Série d'exercices.
1) Indiquez si chacune des affirmations suivantes concorde avec l'extrait sur les banlieues françaises, en répondant par oui ou par non et en citant exactement les mots de l'extrait qui tranchent. (a) Les banlieues françaises ont d'abord accueilli les classes moyennes. (b) Jürg Kreienbühl est un peintre qui illustre des lieux précaires. (c) La photographie met en lumière les histoires de famille.
2) Recopiez mot pour mot le passage de l'extrait sur les banlieues françaises, en commençant à « Patrick Zachmann, Famille » et en finissant à « ces expériences intimes. ».

Extrait cité.
--*--

Aux petits immeubles de la Belle Époque se mêlent des bidonvilles où les conditions de vie sont souvent difficiles, des lieux précaires qu'un peintre comme Jürg Kreienbühl illustre. À la différence des suburbs anglo-américains où les classes moyennes construisent leur pavillon avec jardin, les banlieues françaises et les logements collectifs qui y fleurissent à partir de la première moitié du 20e siècle ont d'abord accueilli le prolétariat urbain, puis l'exode rural, enfin l'immigration internationale, composant une vaste fresque humaine, que les photographies de Monique Hervo et de Jean Pottier contribuent à documenter.

De l'intime à l'esprit de quartier

Photographie de la Familly Ly par Patrick Zachmann

Patrick Zachmann, Famille Ly, 1989. Collection du Musée national de l'histoire de l'immigration

© Musée national de l’histoire de l’immigration

La photographie permet souvent de combler les lacunes des récits de la  grande histoire . Donnant un visage aux destinées de chacun, elle met en lumière les histoires de famille et les parcours individuels qui reflètent des dynamiques plus larges. À travers des archives personnelles conservées dans les collections publiques, il est possible de retracer les différentes vagues migratoires qui ont façonné la France au 20e siècle. À rebours des clichés véhiculés par les grands médias, cinéastes et artistes contemporains s'attachent à donner corps et voix à ces expériences intimes.

--*--

[Données enregistrées]

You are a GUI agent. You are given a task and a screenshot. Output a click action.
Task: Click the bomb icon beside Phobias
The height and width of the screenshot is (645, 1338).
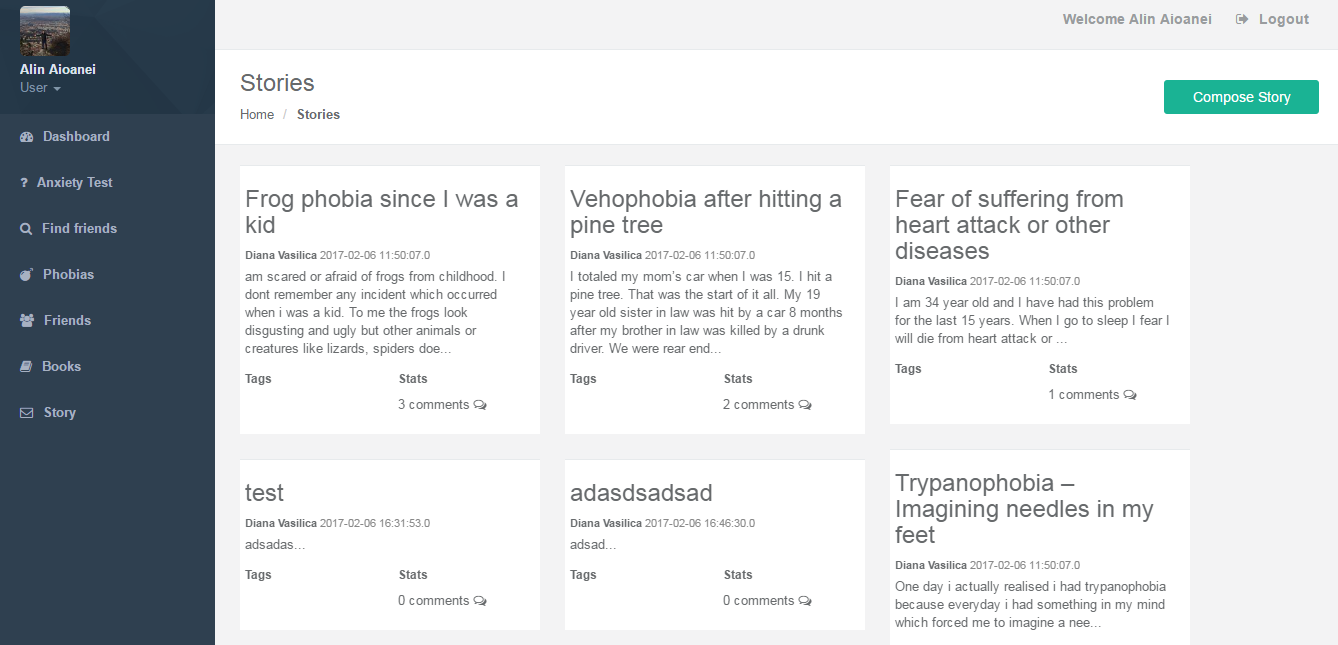point(27,275)
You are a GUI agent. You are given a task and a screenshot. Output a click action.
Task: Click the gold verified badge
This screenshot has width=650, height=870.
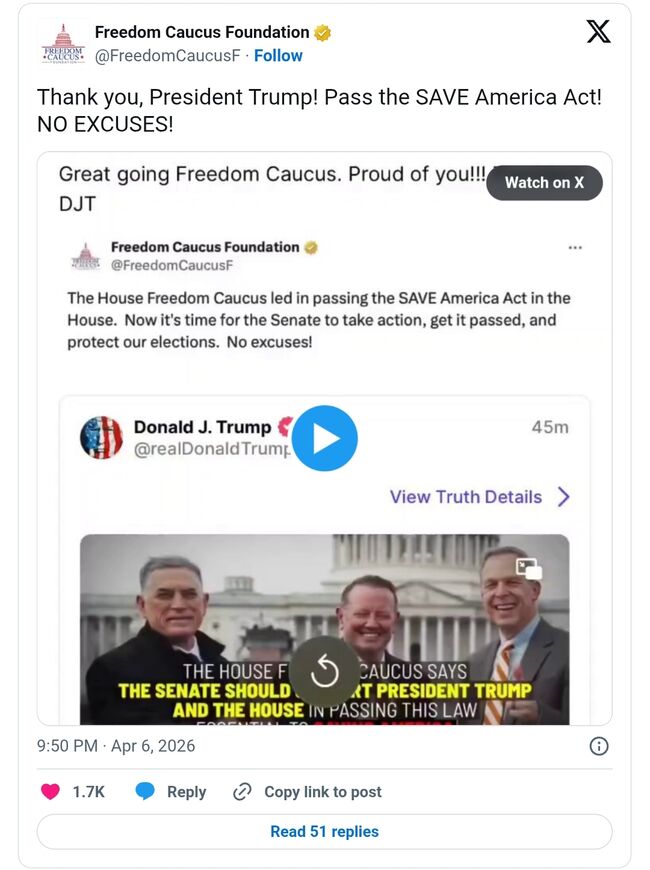point(322,33)
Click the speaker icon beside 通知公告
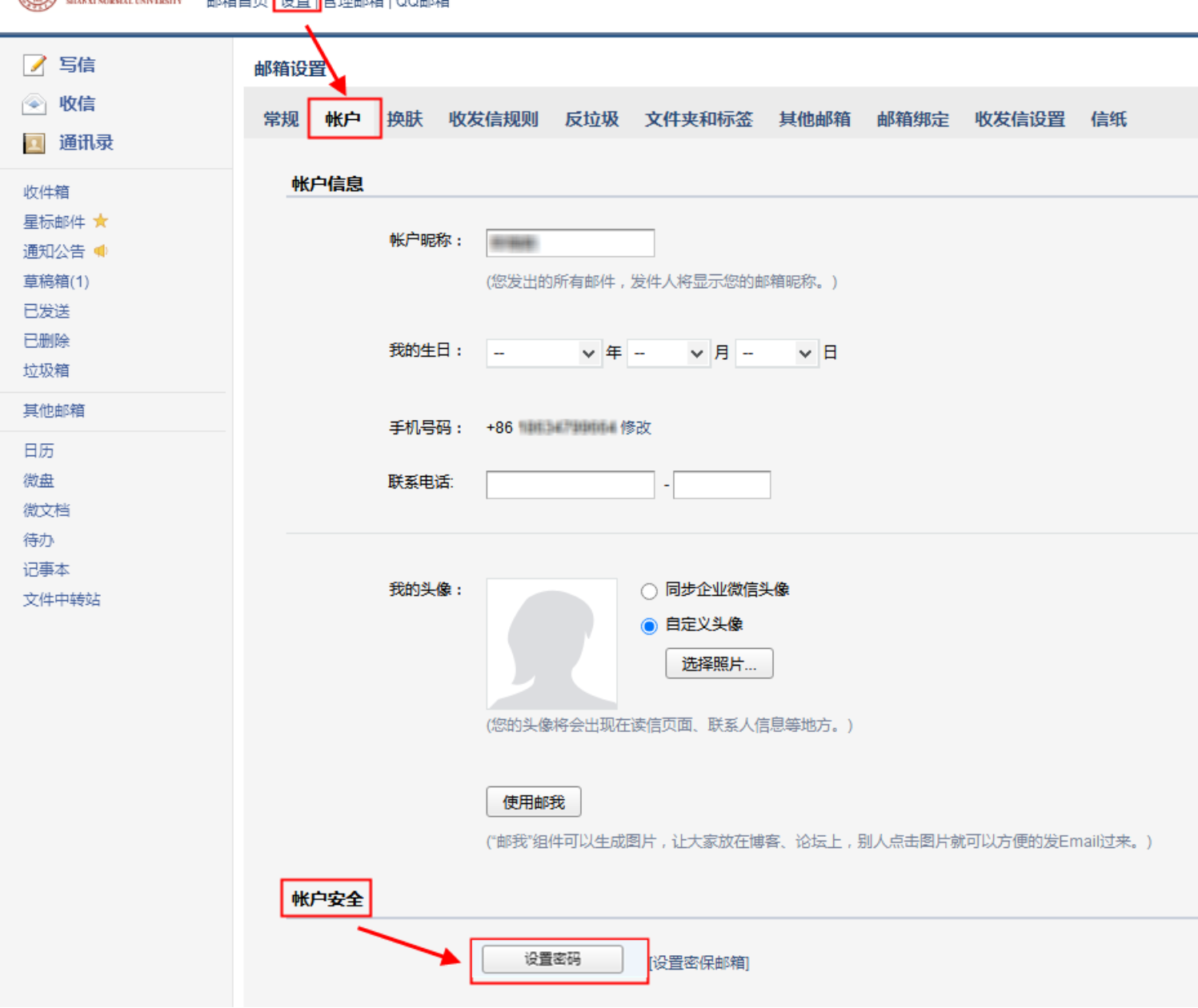 [x=101, y=251]
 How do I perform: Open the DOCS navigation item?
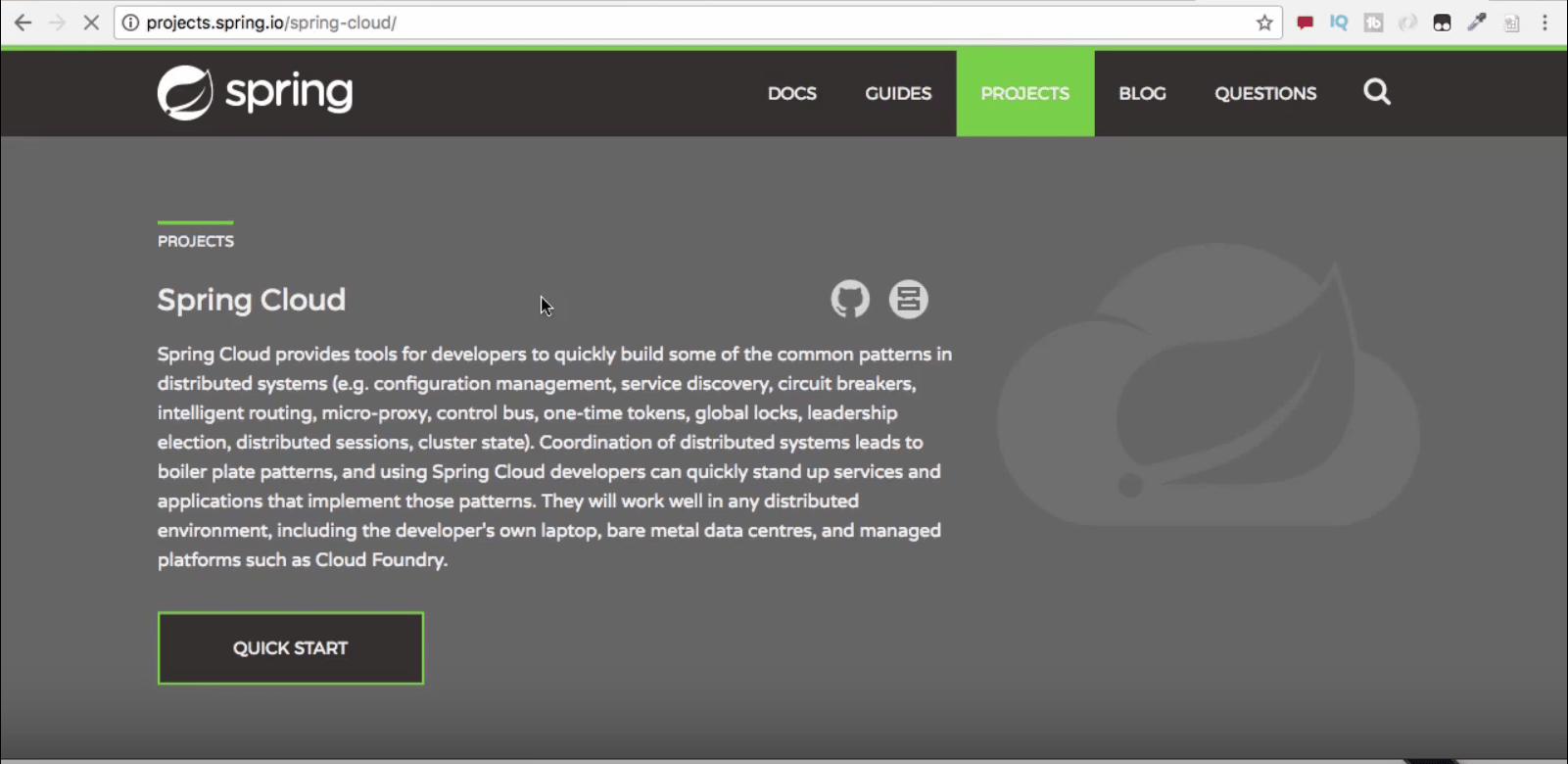[x=791, y=93]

--*--

Réponses.
1)
(a) Non : « ont d'abord accueilli le prolétariat urbain »
(b) Oui : « des lieux précaires qu'un peintre comme Jürg Kreienbühl illustre »
(c) Oui : « elle met en lumière les histoires de famille et les parcours individuels »

2)
Patrick Zachmann, Famille Ly, 1989. Collection du Musée national de l'histoire de l'immigration

© Musée national de l’histoire de l’immigration

La photographie permet souvent de combler les lacunes des récits de la  grande histoire . Donnant un visage aux destinées de chacun, elle met en lumière les histoires de famille et les parcours individuels qui reflètent des dynamiques plus larges. À travers des archives personnelles conservées dans les collections publiques, il est possible de retracer les différentes vagues migratoires qui ont façonné la France au 20e siècle. À rebours des clichés véhiculés par les grands médias, cinéastes et artistes contemporains s'attachent à donner corps et voix à ces expériences intimes.